• _Assigned task_: The whole listing that follows, pictures excepted, should be printed again exactly as given.

• _Data section_:
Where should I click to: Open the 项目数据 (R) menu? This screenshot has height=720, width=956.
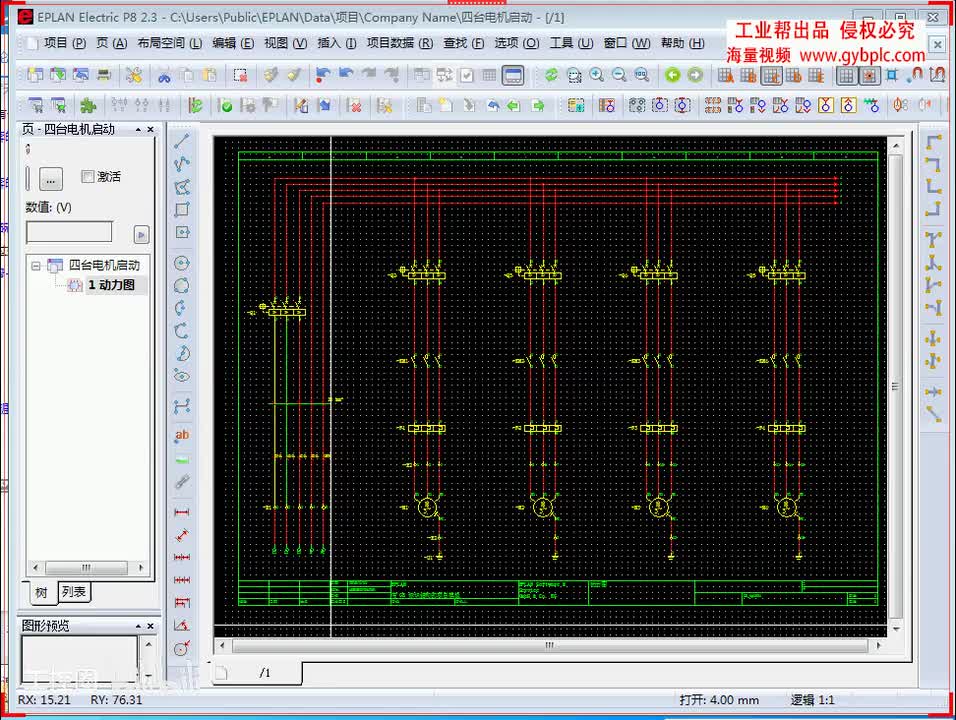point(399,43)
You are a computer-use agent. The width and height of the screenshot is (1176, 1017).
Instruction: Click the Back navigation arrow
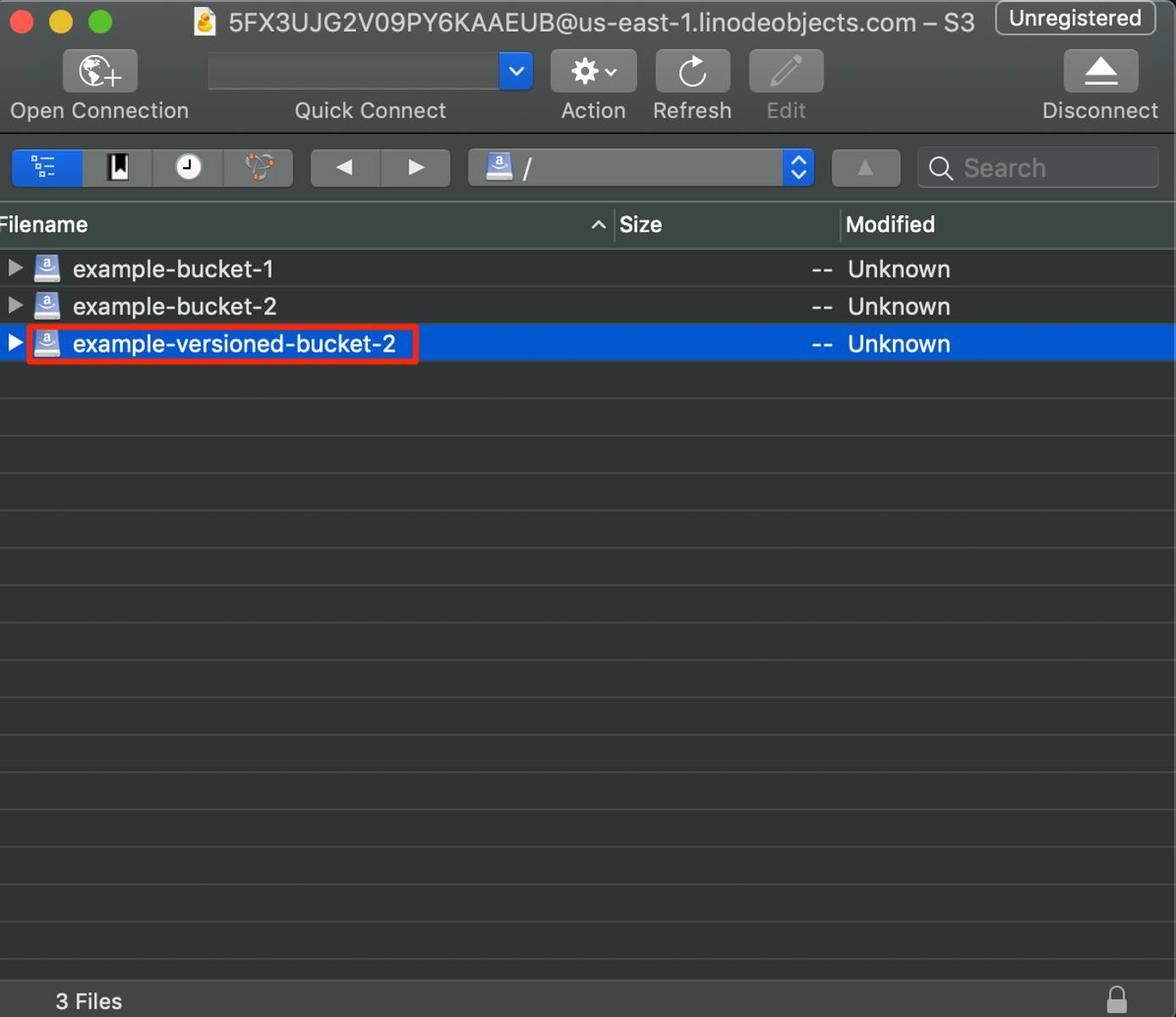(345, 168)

• _Answer for the task_:
Where should I click to: Open the 项目数据 (R) menu? This screenshot has height=720, width=956.
point(399,43)
You are a computer-use agent. The width and height of the screenshot is (1176, 1017).
Instruction: Click the Back navigation arrow
(345, 168)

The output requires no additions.